Overview

The term ribozyme is used for RNA that can act as an enzyme. Ribozymes are mainly found in selected viruses, bacteria, plant organelles, and lower eukaryotes. Ribozymes were first discovered in 1982 when Tom Cech’s laboratory observed Group I introns acting as enzymes. This was shortly followed by the discovery of another ribozyme, Ribonulcease P, by Sid Altman’s laboratory. Both Cech and Altman received the Nobel Prize in chemistry in 1989 for their work on ribozymes.

Ribozymes can be categorized into two groups depending upon their size – large and small. Large ribozymes can vary in size from a few hundred to several thousand nucleotides. The type I and II introns and bacterial Ribonuclease P are large ribozymes. Small ribozymes are 30 to 150 nucleotides long. They are found in many pathogenic plant viruses and the hepatitis delta virus (HDV), a human pathogen. Hammerhead, hairpin, HDV and Varkud satellite are common types of small ribozymes. Most large ribozymes need metal ions, especially Mg²⁺, for their activity, but metal ions are not necessary for most of the small ribozymes. The glmS ribozyme, in glmS mRNA, is a unique a-ribozyme as it also acts as a riboswitch when glucosamine 6-phosphate is present at high concentrations.

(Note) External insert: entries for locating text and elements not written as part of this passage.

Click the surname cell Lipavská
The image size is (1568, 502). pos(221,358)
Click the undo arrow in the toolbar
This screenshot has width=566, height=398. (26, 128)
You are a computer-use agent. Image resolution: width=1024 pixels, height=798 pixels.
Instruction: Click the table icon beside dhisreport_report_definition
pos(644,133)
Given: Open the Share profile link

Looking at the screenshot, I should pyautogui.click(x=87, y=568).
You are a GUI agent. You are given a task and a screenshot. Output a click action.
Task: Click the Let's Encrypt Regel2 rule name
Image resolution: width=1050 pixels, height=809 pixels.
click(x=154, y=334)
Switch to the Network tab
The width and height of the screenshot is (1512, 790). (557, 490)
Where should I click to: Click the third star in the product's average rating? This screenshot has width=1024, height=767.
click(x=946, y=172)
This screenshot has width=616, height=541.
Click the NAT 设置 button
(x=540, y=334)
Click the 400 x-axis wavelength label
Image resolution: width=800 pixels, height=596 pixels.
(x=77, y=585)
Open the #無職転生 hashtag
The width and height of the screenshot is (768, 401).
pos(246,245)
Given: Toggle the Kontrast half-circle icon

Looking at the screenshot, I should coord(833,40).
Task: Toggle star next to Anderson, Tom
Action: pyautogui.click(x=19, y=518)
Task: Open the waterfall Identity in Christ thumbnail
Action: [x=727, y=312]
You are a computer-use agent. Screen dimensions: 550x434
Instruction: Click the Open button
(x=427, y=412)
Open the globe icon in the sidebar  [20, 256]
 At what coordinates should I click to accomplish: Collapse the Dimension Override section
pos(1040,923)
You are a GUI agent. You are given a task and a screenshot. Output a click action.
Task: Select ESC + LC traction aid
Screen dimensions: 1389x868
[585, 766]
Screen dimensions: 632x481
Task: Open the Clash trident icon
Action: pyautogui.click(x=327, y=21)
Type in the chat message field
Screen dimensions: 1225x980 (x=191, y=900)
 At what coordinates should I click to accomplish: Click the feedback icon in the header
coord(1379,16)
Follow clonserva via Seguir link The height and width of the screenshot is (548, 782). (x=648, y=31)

Most naturally occurring ribozymes catalyze self-cleavage breaking phosphodiester bonds present in their own RNA. Unlike a typical protein enzyme, most ribozymes perform a single-turnover reaction because, after self-cleavage, they are no longer active. However, two ribozymes - Ribonulcease P and the 23S RNA in the 50S ribosomal subunit perform different reactions. Bacterial Ribonuclease P is an RNA-protein complex that has endonuclease activity and requires Mg²⁺ ions. Its RNA component acts on the 5' end of premature tRNA to produce the mature 5' end. The 23S RNA present in the ribosome is different from all other known natural ribozymes as instead of phosphoryl transfer reactions, it carries out peptide-bond formation reactions during translation.

As RNA can act as a carrier of genetic information as well as enzymes, it is hypothesized that an “RNA world” may have existed in the past where RNA played an important role in the development of the early life forms.  However, with the evolution of complex life forms, proteins with twenty amino acids might have started acting as enzymes and took over the many reactions carried out by the ribozymes. This theory gets support from the in-vitro developed artificial ribozymes that can carry out a myriad of reactions such as amide bond formation, glycosidic bond formation, carbon-carbon bond formation, and oxidation-reduction reactions.

Procedure

Ribozymes are special types of RNA that can act as enzymes.   

The substrates for most naturally occurring ribozymes are RNA phosphodiester bonds. The only known exception to this is the 23S ribosomal RNA in the bacterial ribosome which catalyzes peptide bond formation.

Ribozymes have been found in all types of organisms and are similar to protein-based enzymes, as they both increase the rate of reactions. Many ribozymes need metal ions, like magnesium, as co-factors for catalyzing reactions.

Some classes of introns can act as ribozymes. Introns are categorized into five distinct classes – nuclear mRNA, nuclear tRNA, archaeal, group one, and group two introns.

Group one and two introns are large ribozymes that are several hundred nucleotides long and are found in fungal and plant mitochondria, chloroplasts, bacteriophages, and eukaryotic viruses. 

They can self-splice without the help of any proteins, whereas nuclear introns are spliced by the spliceosome, an RNA and protein-containing enzyme complex.  

Small ribozymes are usually 50 to 150 nucleotides long and are self-cleaving nucleotide sequence motifs. These can be found in many RNA plant viruses, as well as the hepatitis delta virus, a human pathogen. 

The replication process in these viruses produce long RNA carrying multiple units of the viral genome where each unit carries a small ribozymes like hammerhead. These regularly spaced hammerhead enzymes undergo self-cleavage resulting in breakage of the long RNA into individual genome segments.

Most ribozymes cleave their own nucleotide sequence; however, Ribonuclease P can cleave other RNA molecules.  Ribonuclease P is found in some bacteria and processes precursor tRNA to generate a mature 5’ end.

The naturally available ribozymes are known to catalyze a narrow range of reactions such as phosphoryl transfer in nucleic acids and peptide bond formation in proteins. Scientists have synthesized artificial ribozymes in the lab which can perform a wide range of reactions like carbon-carbon bond formation and oxidation-reduction reactions.